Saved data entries
====================

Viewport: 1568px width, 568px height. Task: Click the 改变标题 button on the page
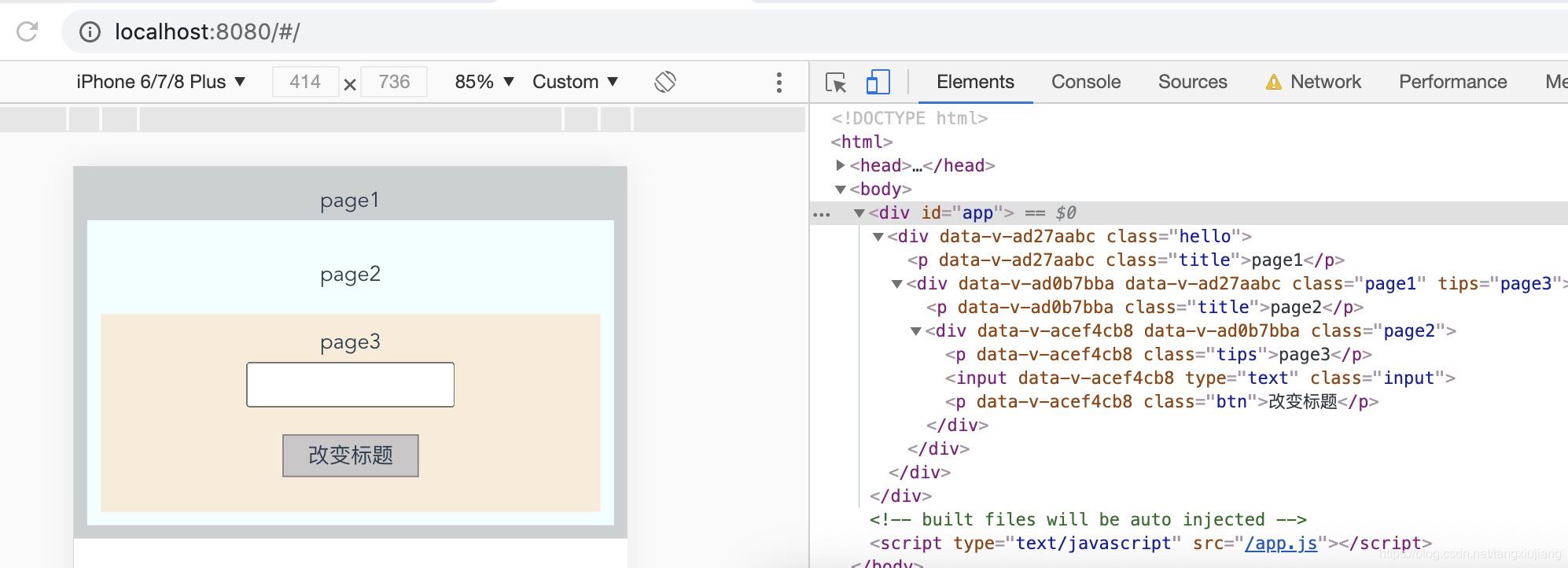pyautogui.click(x=351, y=456)
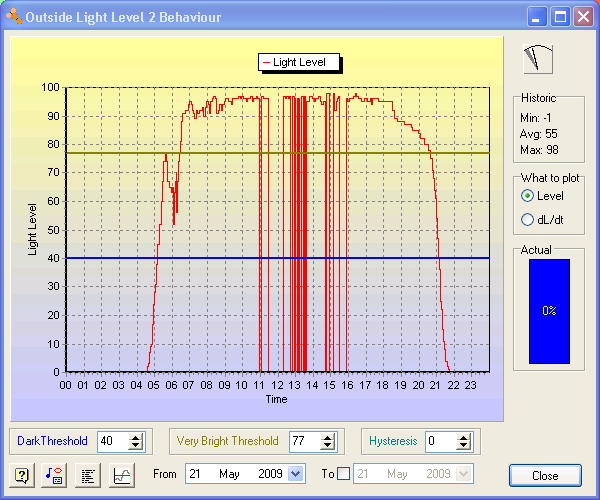Click the blue Actual level bar
The width and height of the screenshot is (600, 500).
(x=549, y=311)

====================

* Activity *
Repeat the records above exactly, leaving out the pictures.

* Response to this task *
Viewport: 1568px width, 568px height. Task: Click the 改变标题 button on the page
pyautogui.click(x=351, y=456)
Click the blue Actual level bar
The width and height of the screenshot is (600, 500).
(x=549, y=311)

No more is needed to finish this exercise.